## Work to complete
Starting with the line that contains "OLANDA country link" and going on through the line that contains "I will coord(132,517).", lay out that stretch of the material as a Markdown table with the columns Row and Line, numbering each row and leaving out blank lines.

## Records supplied
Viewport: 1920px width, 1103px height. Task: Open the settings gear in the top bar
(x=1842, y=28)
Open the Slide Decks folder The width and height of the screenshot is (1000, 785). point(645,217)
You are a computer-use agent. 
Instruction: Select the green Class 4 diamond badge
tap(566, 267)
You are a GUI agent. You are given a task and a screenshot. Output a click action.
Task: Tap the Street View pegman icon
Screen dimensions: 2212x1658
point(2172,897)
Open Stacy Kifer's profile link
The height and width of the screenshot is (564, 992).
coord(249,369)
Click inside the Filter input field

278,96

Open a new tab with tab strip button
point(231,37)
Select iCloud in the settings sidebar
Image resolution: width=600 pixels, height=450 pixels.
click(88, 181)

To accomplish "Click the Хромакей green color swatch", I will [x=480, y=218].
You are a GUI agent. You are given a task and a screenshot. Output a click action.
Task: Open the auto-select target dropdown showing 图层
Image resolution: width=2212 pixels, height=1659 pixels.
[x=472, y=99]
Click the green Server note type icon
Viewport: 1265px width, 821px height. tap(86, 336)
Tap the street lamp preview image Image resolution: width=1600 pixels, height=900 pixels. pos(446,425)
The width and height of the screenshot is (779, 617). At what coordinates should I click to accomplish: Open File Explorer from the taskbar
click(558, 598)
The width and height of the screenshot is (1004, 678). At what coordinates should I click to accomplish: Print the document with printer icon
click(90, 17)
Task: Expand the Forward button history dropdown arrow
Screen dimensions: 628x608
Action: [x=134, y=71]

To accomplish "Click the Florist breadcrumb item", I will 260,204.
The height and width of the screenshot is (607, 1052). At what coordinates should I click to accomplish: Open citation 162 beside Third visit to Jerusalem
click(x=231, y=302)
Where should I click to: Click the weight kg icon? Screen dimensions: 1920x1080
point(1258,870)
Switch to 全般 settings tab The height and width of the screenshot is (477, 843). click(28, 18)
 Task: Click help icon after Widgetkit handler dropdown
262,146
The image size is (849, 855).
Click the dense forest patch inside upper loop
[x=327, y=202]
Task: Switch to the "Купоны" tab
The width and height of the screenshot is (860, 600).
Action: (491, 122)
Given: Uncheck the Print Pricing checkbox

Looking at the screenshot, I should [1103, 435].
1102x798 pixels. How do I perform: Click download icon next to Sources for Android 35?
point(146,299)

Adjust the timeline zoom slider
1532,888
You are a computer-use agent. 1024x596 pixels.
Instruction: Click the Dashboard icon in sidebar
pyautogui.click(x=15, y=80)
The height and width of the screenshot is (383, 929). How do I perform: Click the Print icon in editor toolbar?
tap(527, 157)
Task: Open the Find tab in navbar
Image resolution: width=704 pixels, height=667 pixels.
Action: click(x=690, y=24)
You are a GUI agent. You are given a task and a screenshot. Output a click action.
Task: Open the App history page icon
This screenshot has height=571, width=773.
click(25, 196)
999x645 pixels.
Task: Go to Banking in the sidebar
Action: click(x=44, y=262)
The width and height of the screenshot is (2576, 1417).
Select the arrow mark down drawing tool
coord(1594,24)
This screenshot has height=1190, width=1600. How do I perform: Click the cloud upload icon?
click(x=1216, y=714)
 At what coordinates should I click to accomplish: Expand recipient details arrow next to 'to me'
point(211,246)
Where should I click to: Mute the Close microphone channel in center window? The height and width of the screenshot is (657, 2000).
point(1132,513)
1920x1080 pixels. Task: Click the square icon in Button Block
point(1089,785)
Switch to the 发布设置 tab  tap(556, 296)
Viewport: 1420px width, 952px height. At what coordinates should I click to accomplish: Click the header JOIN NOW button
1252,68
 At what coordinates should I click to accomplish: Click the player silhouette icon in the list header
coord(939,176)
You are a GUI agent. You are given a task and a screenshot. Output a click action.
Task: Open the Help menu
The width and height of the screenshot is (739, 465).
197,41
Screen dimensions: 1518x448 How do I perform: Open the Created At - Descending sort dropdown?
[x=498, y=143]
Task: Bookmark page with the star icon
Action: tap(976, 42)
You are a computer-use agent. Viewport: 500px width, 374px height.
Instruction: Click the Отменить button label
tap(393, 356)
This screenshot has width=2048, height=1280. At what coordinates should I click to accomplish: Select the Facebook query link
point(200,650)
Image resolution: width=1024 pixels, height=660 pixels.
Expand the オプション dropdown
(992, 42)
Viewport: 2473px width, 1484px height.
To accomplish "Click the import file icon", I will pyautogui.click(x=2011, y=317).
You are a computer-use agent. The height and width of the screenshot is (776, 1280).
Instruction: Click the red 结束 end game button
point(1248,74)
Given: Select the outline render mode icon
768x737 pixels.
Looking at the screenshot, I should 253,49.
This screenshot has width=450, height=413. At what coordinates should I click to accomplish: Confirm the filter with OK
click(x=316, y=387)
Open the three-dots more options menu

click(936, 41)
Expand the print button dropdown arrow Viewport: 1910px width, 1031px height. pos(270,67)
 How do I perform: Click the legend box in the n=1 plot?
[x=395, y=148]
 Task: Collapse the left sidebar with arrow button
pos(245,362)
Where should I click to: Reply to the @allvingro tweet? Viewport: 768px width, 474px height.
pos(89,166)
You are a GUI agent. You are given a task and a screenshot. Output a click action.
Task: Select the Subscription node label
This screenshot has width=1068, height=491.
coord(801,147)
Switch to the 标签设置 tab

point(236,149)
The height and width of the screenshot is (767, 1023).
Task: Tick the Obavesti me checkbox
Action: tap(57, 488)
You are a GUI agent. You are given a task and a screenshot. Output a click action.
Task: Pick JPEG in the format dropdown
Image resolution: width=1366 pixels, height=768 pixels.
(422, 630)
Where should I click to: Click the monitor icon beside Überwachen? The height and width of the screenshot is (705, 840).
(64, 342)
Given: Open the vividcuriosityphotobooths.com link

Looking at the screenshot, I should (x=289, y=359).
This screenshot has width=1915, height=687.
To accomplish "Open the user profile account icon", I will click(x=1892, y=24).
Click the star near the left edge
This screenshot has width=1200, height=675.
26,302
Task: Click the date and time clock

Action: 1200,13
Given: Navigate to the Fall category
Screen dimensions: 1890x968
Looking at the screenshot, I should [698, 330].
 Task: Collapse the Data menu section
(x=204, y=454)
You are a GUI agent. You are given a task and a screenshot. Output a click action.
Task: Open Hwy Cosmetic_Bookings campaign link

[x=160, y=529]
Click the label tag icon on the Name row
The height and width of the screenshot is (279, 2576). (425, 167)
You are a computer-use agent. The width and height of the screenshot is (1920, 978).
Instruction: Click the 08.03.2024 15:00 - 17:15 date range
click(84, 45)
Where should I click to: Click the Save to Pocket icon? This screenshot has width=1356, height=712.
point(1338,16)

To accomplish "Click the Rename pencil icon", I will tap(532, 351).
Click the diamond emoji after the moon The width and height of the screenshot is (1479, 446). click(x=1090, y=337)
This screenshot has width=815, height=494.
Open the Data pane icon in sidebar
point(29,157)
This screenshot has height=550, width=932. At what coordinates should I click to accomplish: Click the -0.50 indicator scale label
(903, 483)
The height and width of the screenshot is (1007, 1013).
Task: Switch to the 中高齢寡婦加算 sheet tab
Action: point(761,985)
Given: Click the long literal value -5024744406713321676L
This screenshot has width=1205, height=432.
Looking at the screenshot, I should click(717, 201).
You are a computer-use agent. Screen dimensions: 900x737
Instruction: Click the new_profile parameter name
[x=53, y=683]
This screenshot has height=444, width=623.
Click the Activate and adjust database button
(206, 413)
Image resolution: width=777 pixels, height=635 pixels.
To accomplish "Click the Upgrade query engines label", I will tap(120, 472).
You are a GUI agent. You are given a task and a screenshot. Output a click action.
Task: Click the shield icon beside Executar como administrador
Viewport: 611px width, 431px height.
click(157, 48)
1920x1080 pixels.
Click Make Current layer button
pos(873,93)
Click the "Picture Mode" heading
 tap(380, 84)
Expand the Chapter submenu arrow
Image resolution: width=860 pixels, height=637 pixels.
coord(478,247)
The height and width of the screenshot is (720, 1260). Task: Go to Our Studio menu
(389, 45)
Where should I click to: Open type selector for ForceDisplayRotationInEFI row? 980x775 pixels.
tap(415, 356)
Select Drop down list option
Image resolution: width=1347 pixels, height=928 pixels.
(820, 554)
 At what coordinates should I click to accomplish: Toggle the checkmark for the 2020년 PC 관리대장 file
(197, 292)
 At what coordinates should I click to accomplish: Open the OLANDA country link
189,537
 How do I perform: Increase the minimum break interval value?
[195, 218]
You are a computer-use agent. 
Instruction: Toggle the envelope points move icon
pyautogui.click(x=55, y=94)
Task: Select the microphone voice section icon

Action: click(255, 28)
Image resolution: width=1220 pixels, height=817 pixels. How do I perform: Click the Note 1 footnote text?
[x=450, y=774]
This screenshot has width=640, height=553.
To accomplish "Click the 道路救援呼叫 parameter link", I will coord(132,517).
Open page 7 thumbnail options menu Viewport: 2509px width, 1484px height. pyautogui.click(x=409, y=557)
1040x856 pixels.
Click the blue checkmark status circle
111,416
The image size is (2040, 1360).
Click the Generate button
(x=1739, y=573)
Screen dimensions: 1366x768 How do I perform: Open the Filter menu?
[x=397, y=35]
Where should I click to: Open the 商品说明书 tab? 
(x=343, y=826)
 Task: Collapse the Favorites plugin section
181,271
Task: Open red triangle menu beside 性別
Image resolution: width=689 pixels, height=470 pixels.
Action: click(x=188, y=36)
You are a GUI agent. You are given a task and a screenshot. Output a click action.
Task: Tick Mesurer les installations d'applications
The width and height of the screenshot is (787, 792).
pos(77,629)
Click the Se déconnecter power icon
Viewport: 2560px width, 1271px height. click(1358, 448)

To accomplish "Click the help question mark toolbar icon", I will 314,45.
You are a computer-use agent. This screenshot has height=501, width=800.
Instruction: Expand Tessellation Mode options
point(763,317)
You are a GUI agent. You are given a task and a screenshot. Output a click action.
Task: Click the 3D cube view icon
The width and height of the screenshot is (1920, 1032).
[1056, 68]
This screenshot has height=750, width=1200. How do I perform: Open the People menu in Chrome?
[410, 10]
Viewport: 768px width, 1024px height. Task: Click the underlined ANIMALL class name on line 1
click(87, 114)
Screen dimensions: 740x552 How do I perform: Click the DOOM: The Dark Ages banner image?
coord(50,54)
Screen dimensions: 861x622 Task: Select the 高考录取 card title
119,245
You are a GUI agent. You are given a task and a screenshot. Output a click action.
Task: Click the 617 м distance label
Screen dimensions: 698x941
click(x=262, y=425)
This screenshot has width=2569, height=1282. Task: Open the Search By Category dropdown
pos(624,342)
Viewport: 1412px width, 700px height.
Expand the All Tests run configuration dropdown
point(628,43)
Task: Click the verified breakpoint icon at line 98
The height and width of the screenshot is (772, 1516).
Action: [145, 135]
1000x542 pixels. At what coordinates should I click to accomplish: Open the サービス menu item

## Response
| Row | Line |
|---|---|
| 1 |  At what coordinates should I click to accomplish: Open the OLANDA country link |
| 2 | 189,537 |
| 3 |  How do I perform: Increase the minimum break interval value? |
| 4 | [195, 218] |
| 5 | You are a computer-use agent.  |
| 6 | Instruction: Toggle the envelope points move icon |
| 7 | pyautogui.click(x=55, y=94) |
| 8 | Task: Select the microphone voice section icon |
| 9 | Action: click(255, 28) |
| 10 | Image resolution: width=1220 pixels, height=817 pixels. How do I perform: Click the Note 1 footnote text? |
| 11 | [x=450, y=774] |
| 12 | This screenshot has width=640, height=553. |
| 13 | To accomplish "Click the 道路救援呼叫 parameter link", I will coord(132,517). |